Глаза женщины светились радостью.
– Пиво это хорошо, – Матушка Изольда перекрестилась и прошептала короткую молитву, – а пирог с мясом будет?
– А как же! – Леди Эвелина с трудом удерживалась от дальнейших расспросов. – Чего я только не наслушалась за эти годы! Одни говорят, что мой любовник уже никогда не вернётся, другие же считают, что я давно сошла с ума от любви! Глупые люди, да я знаю всё, что говорят обо мне, меня это не волнует, и тем более, никак не затрагивает моего израненного сердца! А что касается публичного наказания, так мне не привыкать!
В последних словах несчастной женщины не было никакой бравады: с детства леди Эвелина очень хорошо знакома с розгами.
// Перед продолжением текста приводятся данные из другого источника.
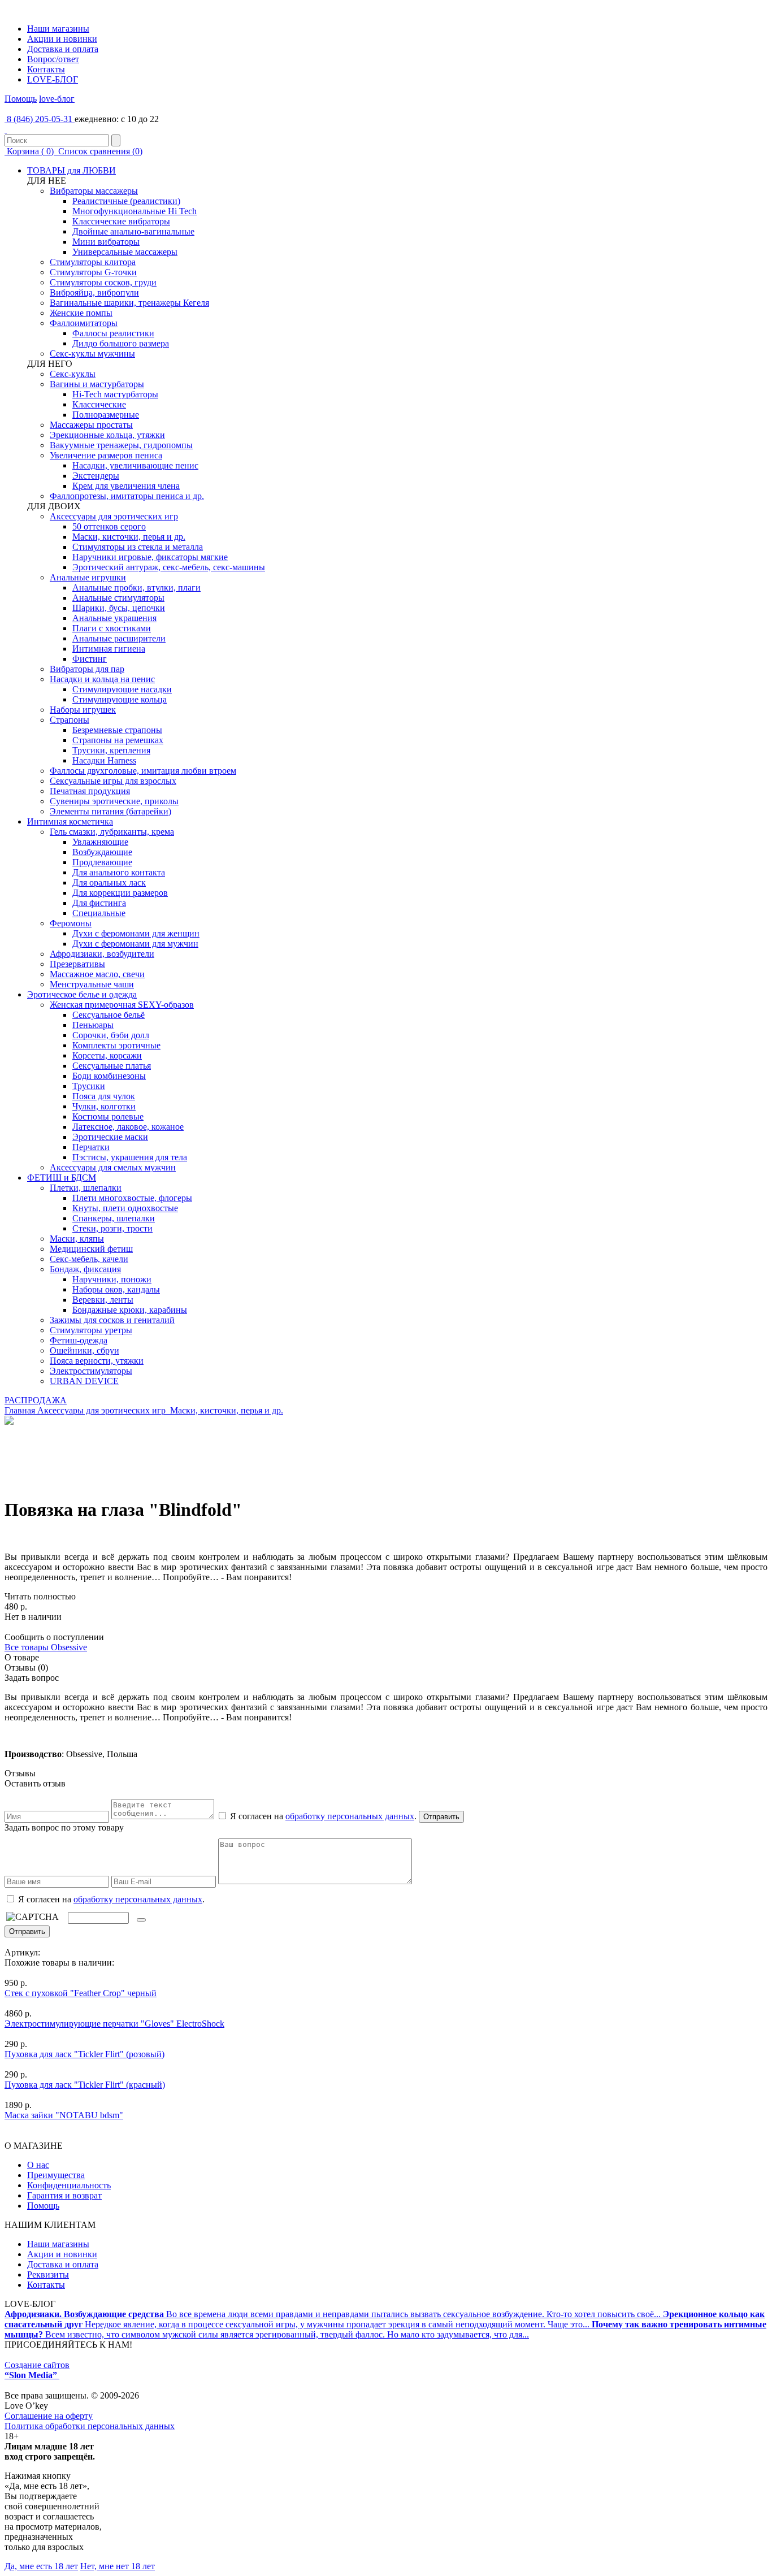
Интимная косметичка (70, 821)
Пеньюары (93, 1025)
За кружкой темного эля женщины стали говорить обо всём понемногу. Эвелина рассказывала о печальном детстве и строгом отце. Матушка По-секрету спросила, не занималась ли леди Эвелина плотскими радостями женщиной?
– Конечно же, нет! Впрочем, я один раз была близка с собакой!
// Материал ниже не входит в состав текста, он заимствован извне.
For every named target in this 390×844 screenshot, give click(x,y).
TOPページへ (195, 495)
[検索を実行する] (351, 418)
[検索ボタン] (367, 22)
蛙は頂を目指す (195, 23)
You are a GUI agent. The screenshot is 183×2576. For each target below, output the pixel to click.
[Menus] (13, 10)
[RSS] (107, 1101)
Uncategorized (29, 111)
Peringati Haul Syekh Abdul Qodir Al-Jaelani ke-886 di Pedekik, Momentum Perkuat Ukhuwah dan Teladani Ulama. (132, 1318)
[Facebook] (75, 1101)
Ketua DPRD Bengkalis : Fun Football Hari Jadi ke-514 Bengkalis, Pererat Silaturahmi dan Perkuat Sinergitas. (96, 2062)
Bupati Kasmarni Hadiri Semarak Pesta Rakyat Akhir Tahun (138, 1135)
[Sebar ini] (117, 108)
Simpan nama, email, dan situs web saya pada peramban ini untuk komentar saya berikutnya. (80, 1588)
– Последнее заявление заставило матушку отложить пирог, отставить в сторону пиво и вновь взяться за четки. «Боже мой, – думала она, привычно твердя молитвы, – кто бы мог подумать?» Мысль о том, что эта красивая женщина была близка с собакой, не давала матушке покоя.
– Молись вместе со мной, потребовала она, и женщины трижды прочитали «Каюсь». А теперь, голос матушки стал ласковым и сладким как мед, я хочу изгнать беса из твоего тела!
– Что для этого надо? – Эвелина еще не понимала, чего хочет от нее исповедница. – Как говорил апостол Павел: «Бог верен, а всяк человек лжив» (Римлянам 3: 4).
– Пойдем в твою комнату и там продолжим! Главное, это запереться изнутри на засов! Ох, грехи мои тяжкие!
Обитель леди Эвелины мало, чем отличалась от тюремной камеры, но матушку Изольду это ничуть не смутило.
– Раздевайся, – приказала она, – надо посмотреть, не оставил ли Лукавый знаков на твоем грешном теле!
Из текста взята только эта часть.